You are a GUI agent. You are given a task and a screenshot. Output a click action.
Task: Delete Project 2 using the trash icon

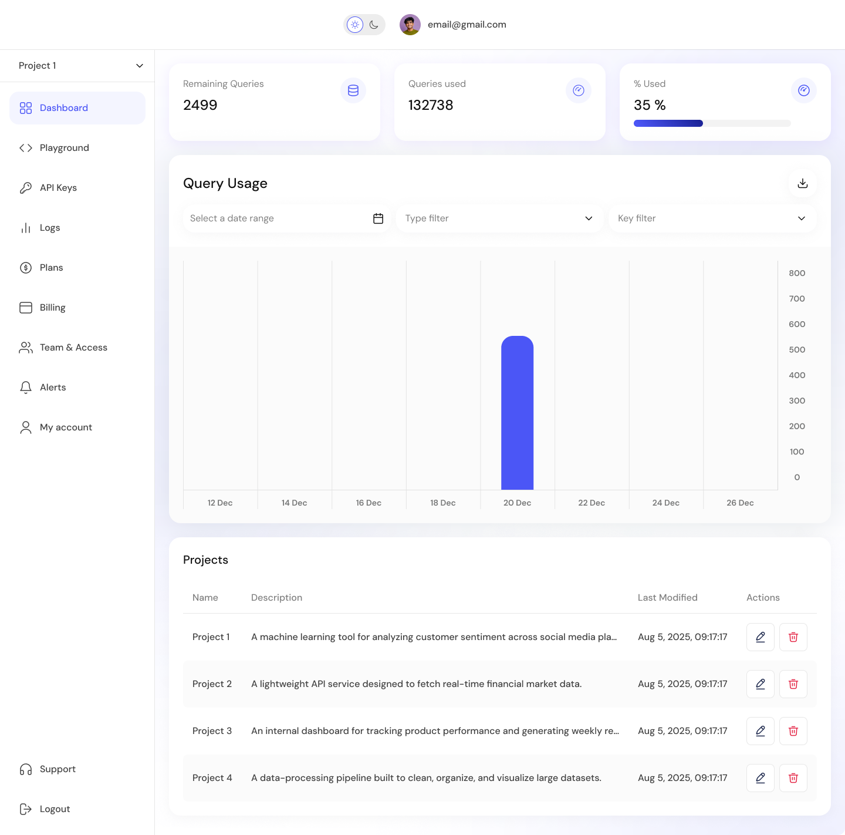pos(793,684)
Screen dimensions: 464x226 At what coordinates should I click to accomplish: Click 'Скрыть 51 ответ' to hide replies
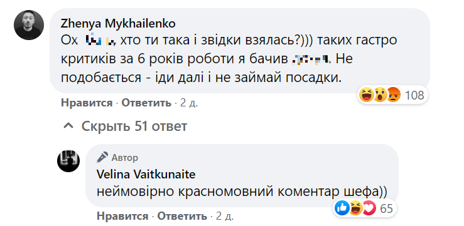coord(134,126)
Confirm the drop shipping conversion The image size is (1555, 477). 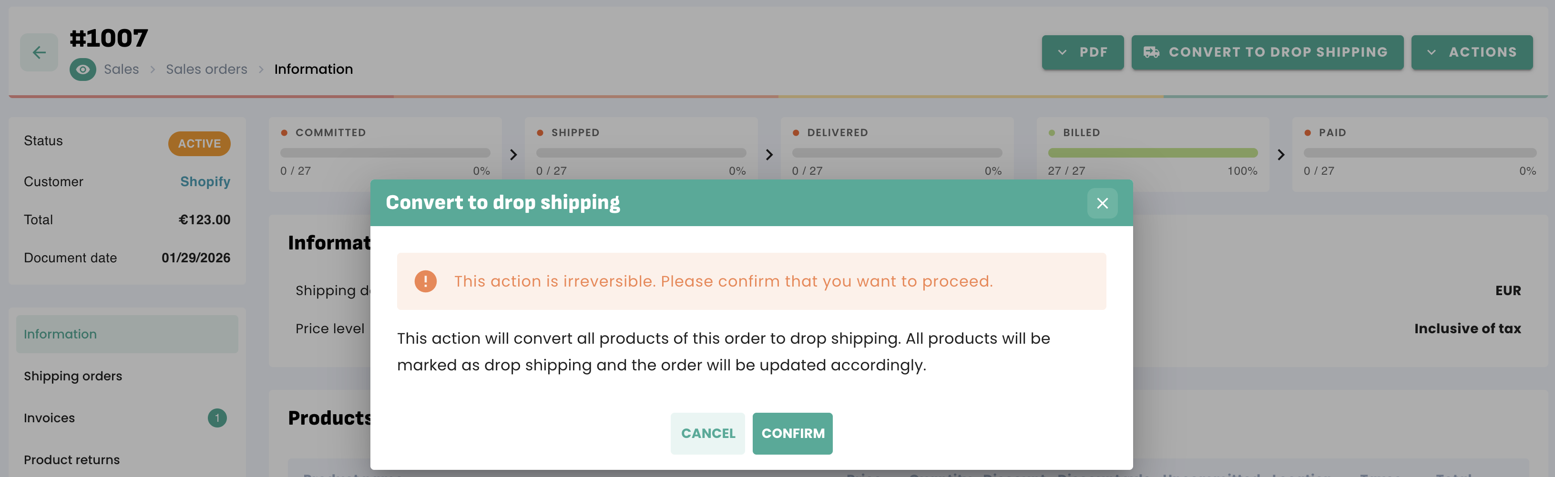(x=792, y=433)
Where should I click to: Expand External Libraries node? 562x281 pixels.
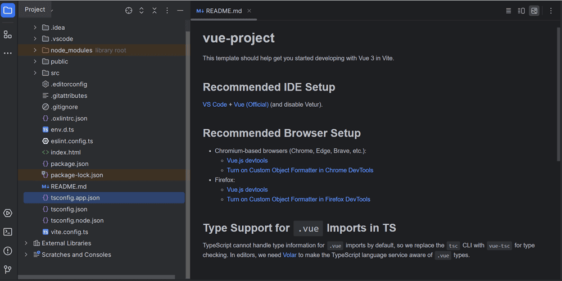(x=26, y=243)
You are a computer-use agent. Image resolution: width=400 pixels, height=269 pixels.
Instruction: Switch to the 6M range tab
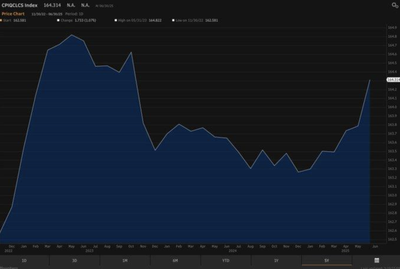[175, 260]
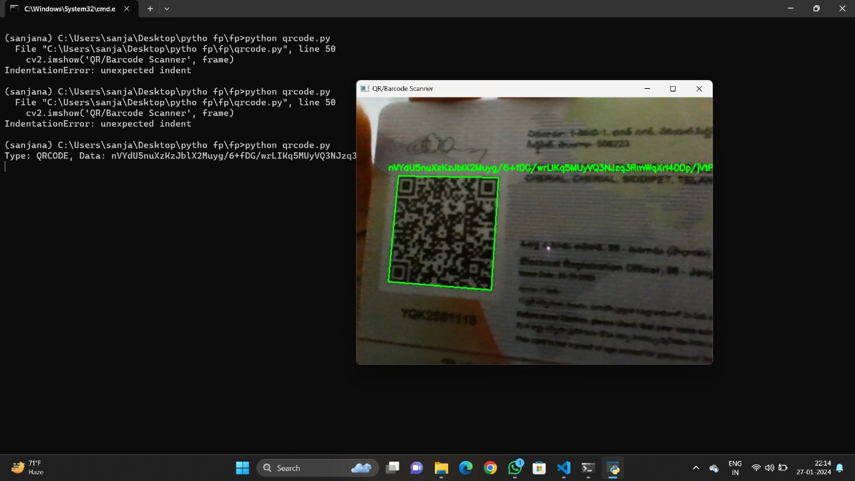The image size is (855, 481).
Task: Mute system volume from the system tray
Action: pyautogui.click(x=770, y=468)
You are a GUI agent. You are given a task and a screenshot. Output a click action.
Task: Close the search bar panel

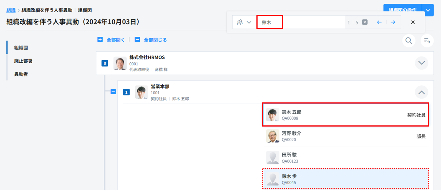click(x=413, y=22)
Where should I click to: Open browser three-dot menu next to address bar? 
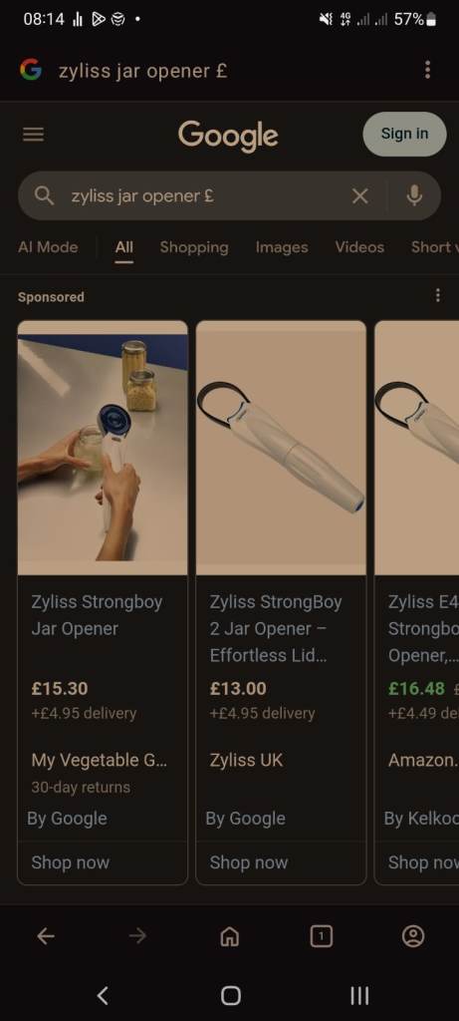click(427, 70)
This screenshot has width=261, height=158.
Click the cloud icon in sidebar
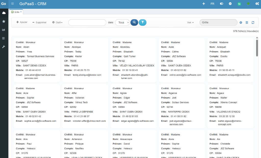point(4,13)
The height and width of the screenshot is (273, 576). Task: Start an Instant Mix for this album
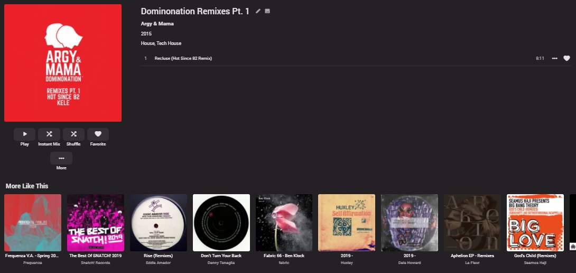(x=49, y=134)
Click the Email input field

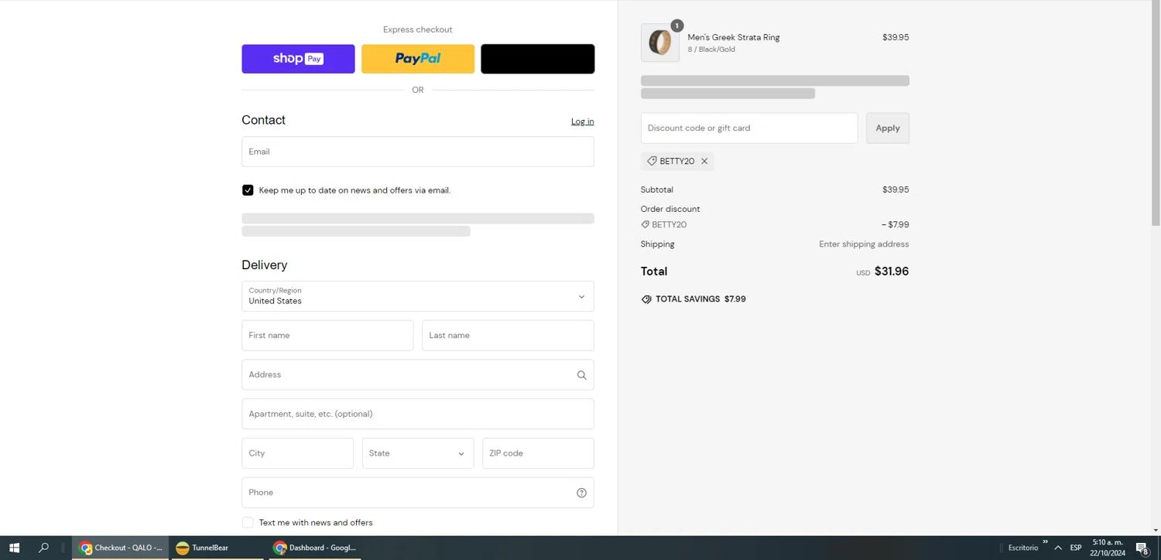click(417, 152)
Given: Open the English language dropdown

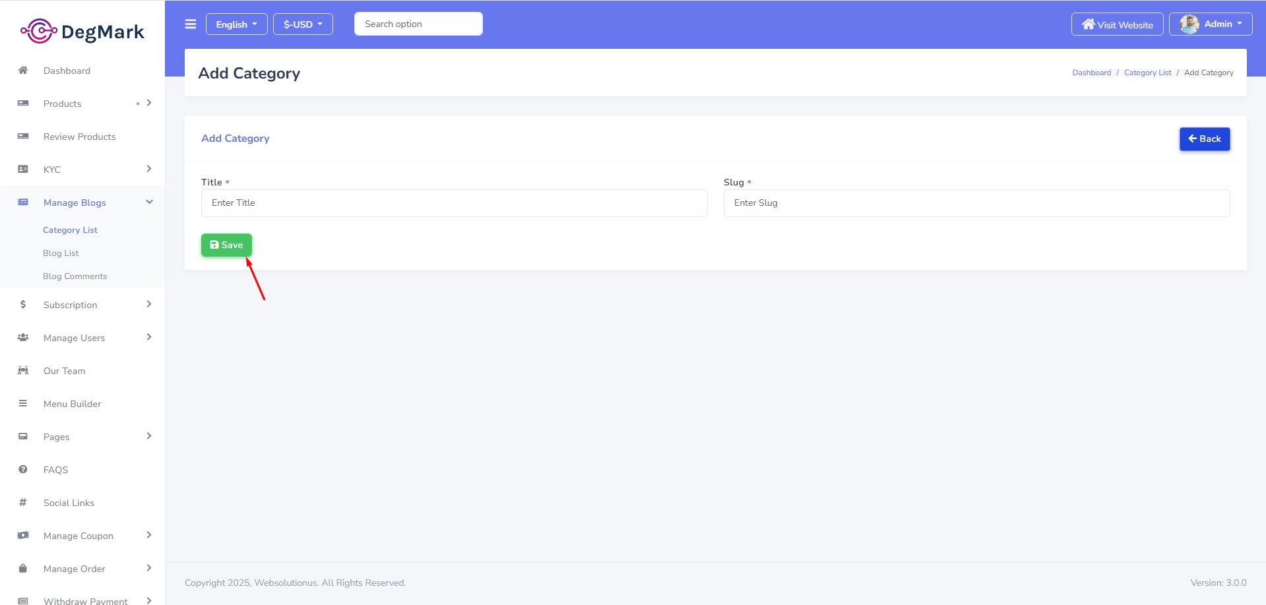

### TASK OBJECTIVE
Exclude the pictures and write out exactly the lines from the one holding "You are a computer-use" through the end of the entries, inclusive, and only those.

### EXERCISE SOLUTION
You are a computer-use agent. Image resolution: width=400 pixels, height=269 pixels.
Instruction: Switch to the 6M range tab
[175, 260]
The image size is (855, 481).
Task: Mute system volume from the system tray
Action: pyautogui.click(x=770, y=468)
You are a GUI agent. You are given a task and a screenshot. Output a click action.
Task: Close the search bar panel

click(x=413, y=22)
Where should I click to: Open browser three-dot menu next to address bar? 
click(427, 70)
This screenshot has width=261, height=158.
Click the cloud icon in sidebar
point(4,13)
The height and width of the screenshot is (273, 576). Task: Start an Instant Mix for this album
(x=49, y=134)
Click the Email input field

click(417, 152)
Given: Open the English language dropdown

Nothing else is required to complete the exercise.